German ace pilot in World War 1

Leutnant Paul Strähle was a German World War I flying ace credited with 15 aerial victories.

==Early life and infantry service==

Paul Strähle was born on 20 May 1893 in Schorndorf, Kingdom of Wurttemberg

He originally served in the infantry after joining the German army on 1 October 1913. He transferred to aviation and was appointed to pilot training in 1915. He first flew in an artillery cooperation unit, being posted to Flieger-Abteilung (Artillerie) 213 on 15 July 1916. Beginning 5 September, he trained on fighters.
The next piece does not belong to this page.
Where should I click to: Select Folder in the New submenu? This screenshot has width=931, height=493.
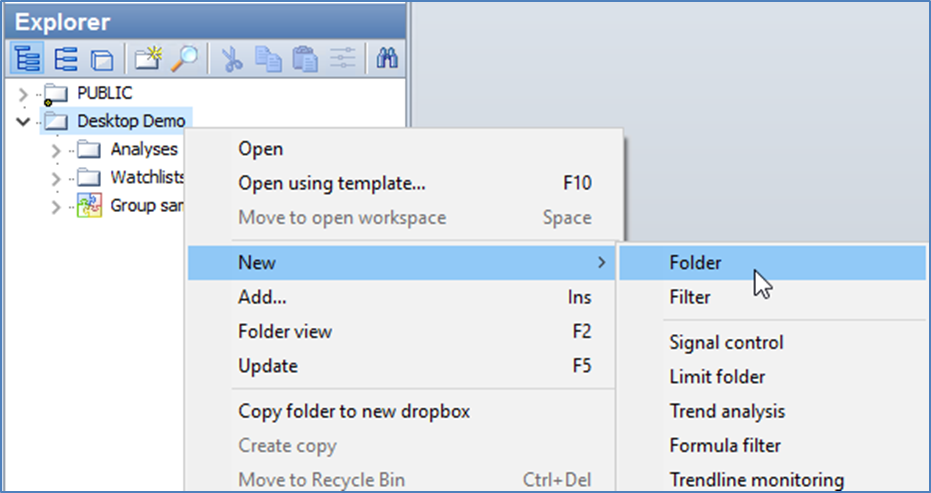pyautogui.click(x=695, y=263)
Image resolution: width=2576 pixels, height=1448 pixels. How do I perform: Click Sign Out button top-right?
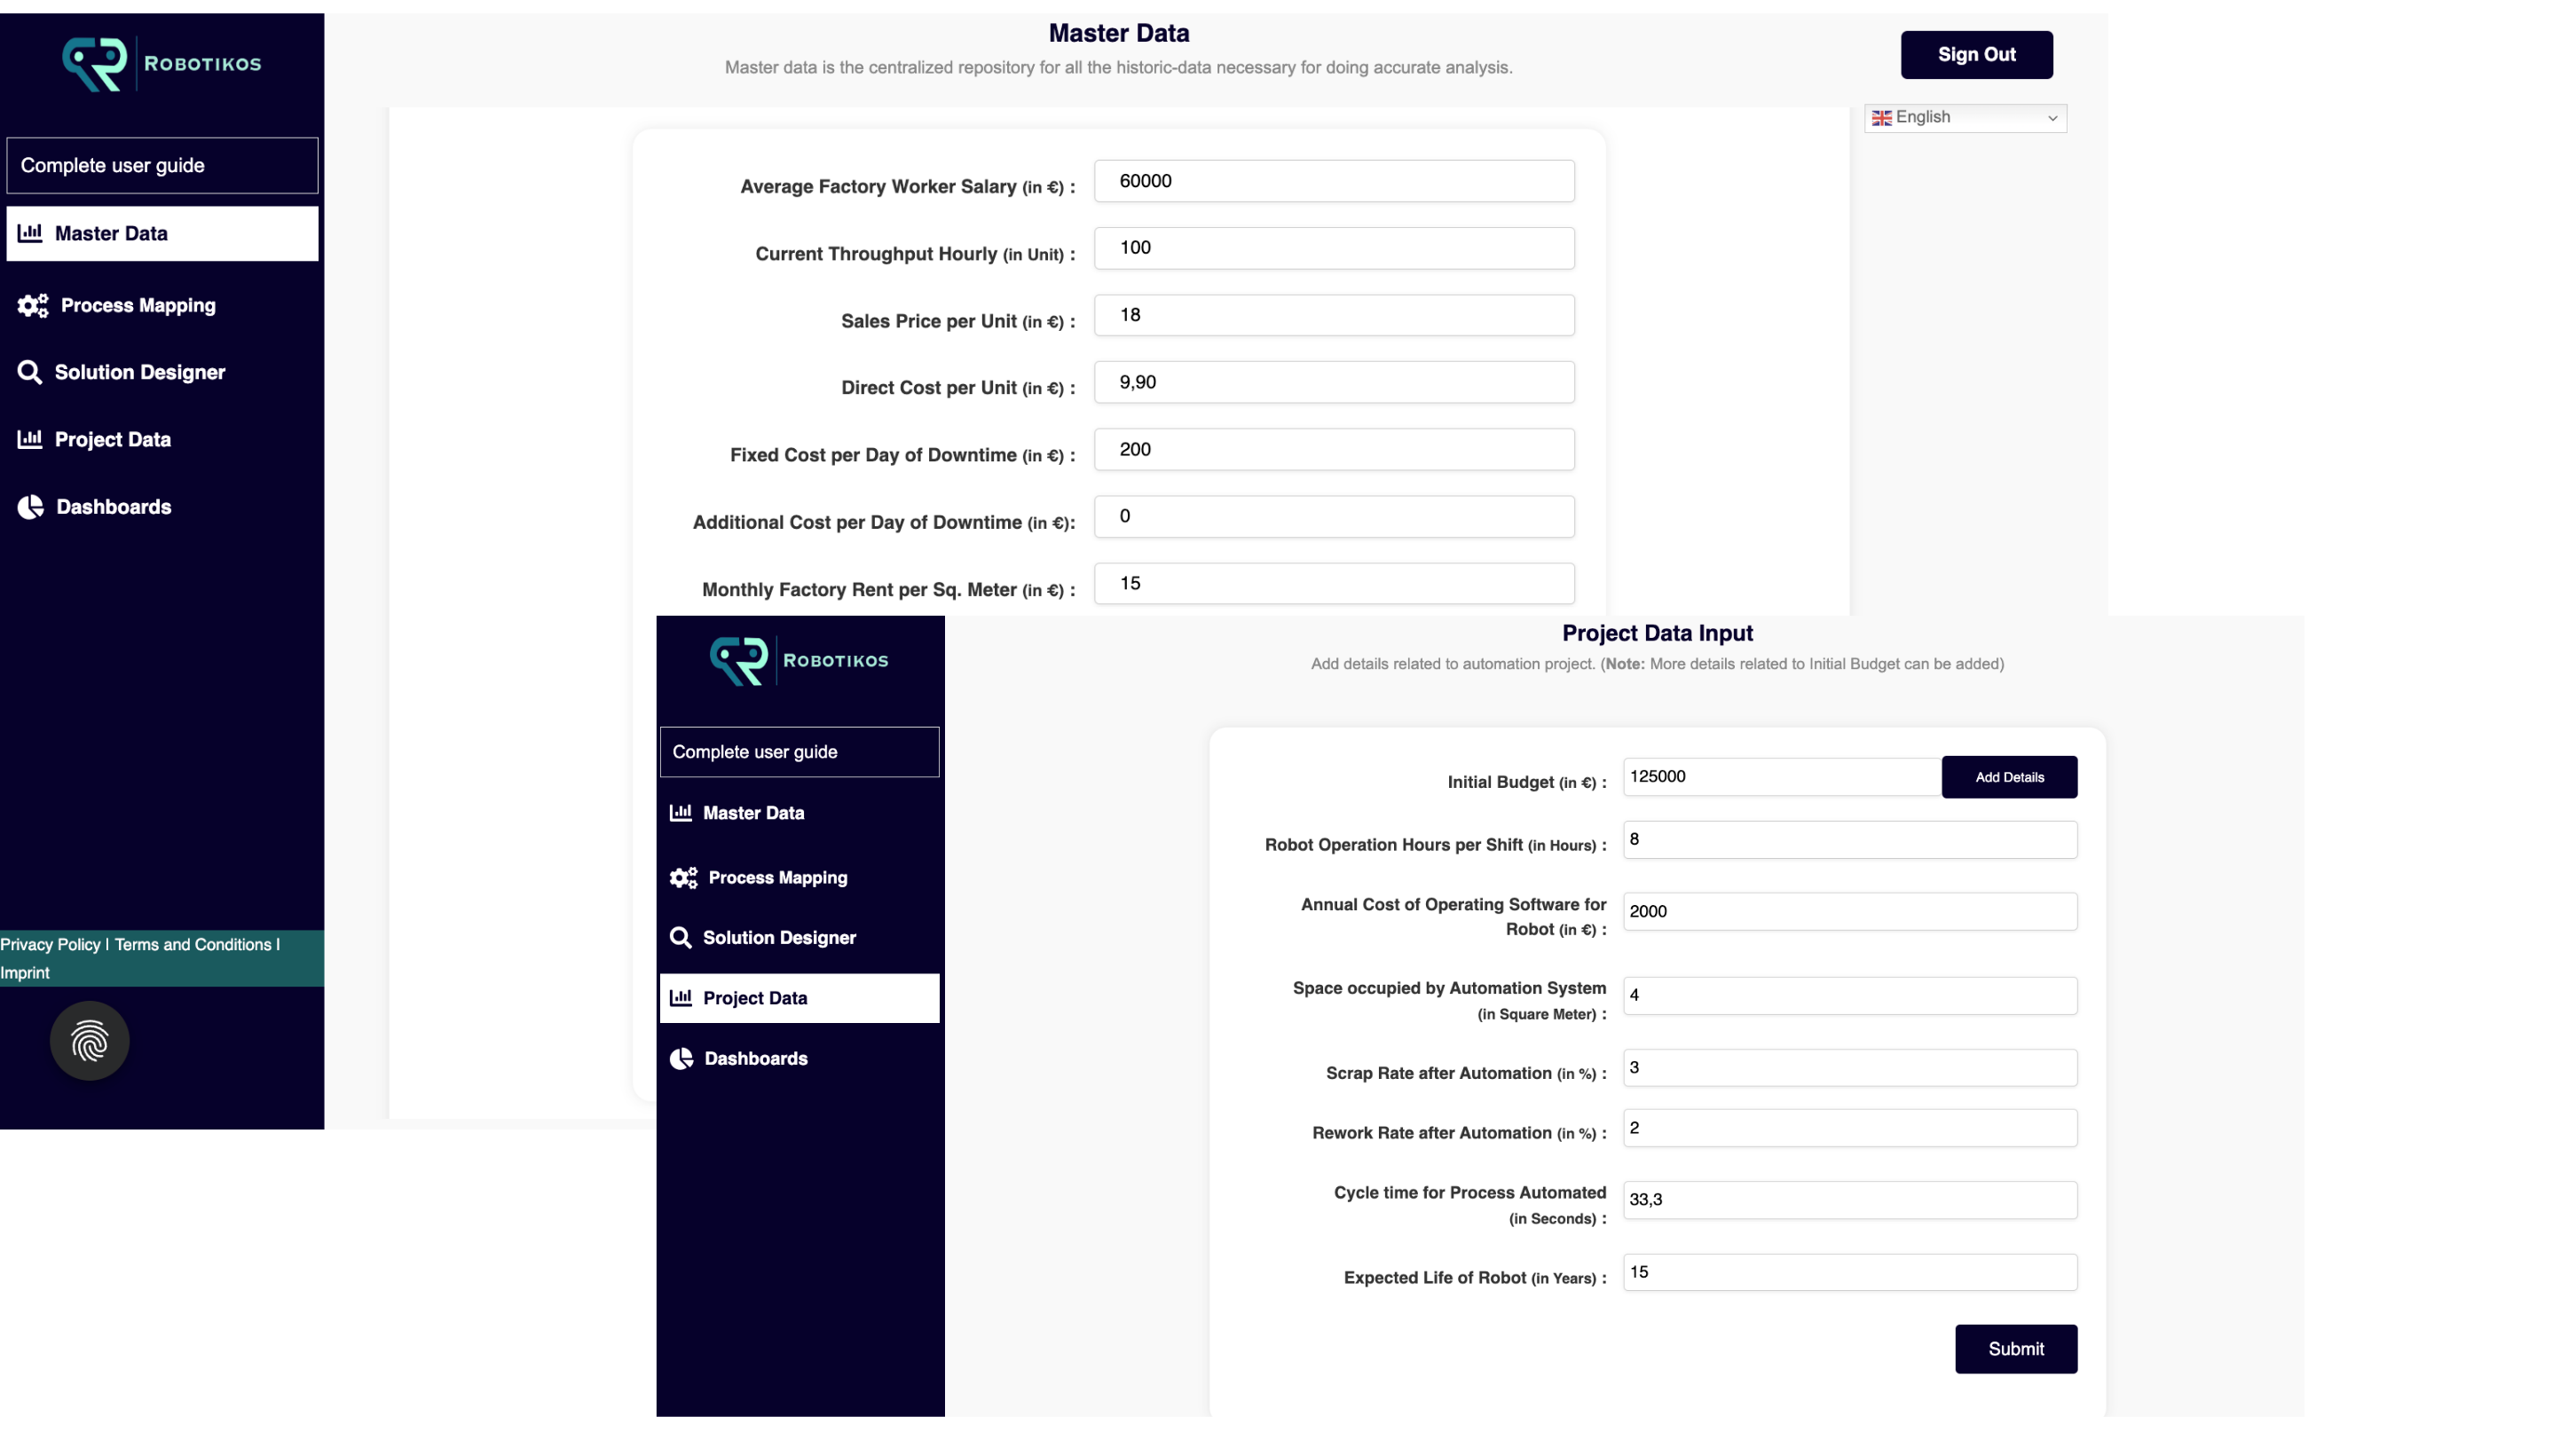1976,53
==Service as a fighter pilot==
He was then assigned to Jagdstaffel 18 on 27 October 1916. He scored his first aerial victory on 14 February 1917, shooting down a Royal Aircraft Factory F.E.2b; his victim is believed to have been Harold Hartney. He continued his victory streak, flying an Albatros D.V in the squadron colors of blue and scarlet with his personal album of a white battle axe painted on its side. He flew with Jagdstaffel 18 until 26 May 1917, when he won his seventh victory. The Royal House Order of Hohenzollern was awarded to him on 9 August 1917.

==In command==
Strähle was then appointed to command a new squadron just forming; Jagdstaffel 57 was founded at Königsberg on 6 January 1918, and moved to the Sixth Army front on the 24th. He took his Albatros fighter with him from Jasta 18, along with two experienced pilots to lead his crew of greenhorns.
After a lapse of almost a year, he won again on 17 April 1918. This streak of eight more triumphs ended with a double victory on 29 August 1918. He was wounded in action on 27 September 1918, and did not score after that.

==After the war==
Strähle stayed in aviation after the war. He acquired at least one Halberstadt CL.IV rigged for aerial photography and ran an aerial photography business venture from 1919. By 14 July 1921, he was reported to be running a pioneering air mail service between Stuttgart and Constance, using three of the Halberstadts, one of which could also carry passengers, under the name Luftverkehr Strähle.

==Legacy==
His archive of 40,000 aerial photos still exists today. His four Halberstadt CL.IVs have been restored and are on display in Germany and the United States. One is displayed at the Deutsches Technikmuseum, Berlin, Germany, another is displayed at the Militärhistorisches Museum Flugplatz Berlin-Gatow, while a third is on display at the Steven F. Udvar-Hazy Center, Chantilly, Virginia, and a fourth is restored and on display in the National Museum of the United States Air Force. It is a rarity, being a combat veteran, and one of the few built by L.F.G Roland.